The next British ship of any note, and the largest of all that had preceded her, was the " Soveraigne-of-the-Seas," built at ''Woolwich dock-yard in 1637, by Mr. Phineas Pett * Her tonnage has been variously stated. According to the account published by the designer of her decorations, Mr. Thomas Heywood, the Sovereign measured 1637 tons. † The exact agreement of this combination of figures with that denoting the year in which she was built, and its non-appearance in any tonnage list of the time, render it likely that the figures, owing, perhaps, to the printer's mistake, were erroneously put together. In a list of the year 1652, the Sovereign, or, as subsequently named, Royal Sovereign, stands at 1141, in one of 1677, at 1543, and in one corrected up to 1740, at 1683 tons; a difference principally, if not wholly, attributable to the various methods of casting the tonnage in use at those several periods.

However, it is an account of the ship's armament which we most require, and that Mr. Heywood himself has been at the pains to record. " She has," says he, " three flush-deckes and a forecastle, an halfe-decke, a quarter-decke, and a round-house. Her lower tyre hath thirty ports, which are to be furnished with demi-cannon and whole cannon throughout, being able to beare them. Her middle tyre hath also thirty ports, for demi-culverin and whole culverin. Her third tyre bath twenty-size ports for other ordnance. Her forecastle hath twelve ports, and her halfe-decke hath fourteen ports. She hath thirteen or fourteen ports more within-board for murdering pieces, besides a great many loopholes out of the cabins for musket-shot. She carried, moreover, ten pieces of chase-ordnance in her right forward; and ten right aft, that is, according to land-service, in the front and the reare." ‡ Numbering the guns, we find 126 as the establishment of this first-rate of the seventeenth century.

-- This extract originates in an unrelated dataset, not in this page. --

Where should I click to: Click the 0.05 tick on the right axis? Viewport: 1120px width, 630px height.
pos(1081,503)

Mr. Heywood, doubtless, had no intention to mislead his readers; but, it should be recollected, the Sovereign-of-the-Seas, when he and his men were employed upon the carved work and ornaments about her, did not mount a gun. The ship lay in dock ; and all that he or they could know of her intended armament must have rested on hearsay. In the total number of ports, Mr. Heywood is apparently correct. The error lies in his having filled with guns the ten ports "right forward, and the ten right aft," as well as the six in-board ports on the forecastle. Reduce these, and there remain 100 ; the number of guns which the ship, when fitted for home-service, actually mounted. The pamphlet, containing Mr. Heywood's very elaborate account § of this " incomparable ship," has, for its frontispiece, an alleged representation of her. But the authenticity of the drawing is

* A " Soveraigne," of 800 tons, occurs, in a list of 1527.-See Pepys's Miscellanies, vol. viii.

† Charnock, vol. ii., p. 283.

‡ Ibid.

§ It fills five quarto pages of Charnock.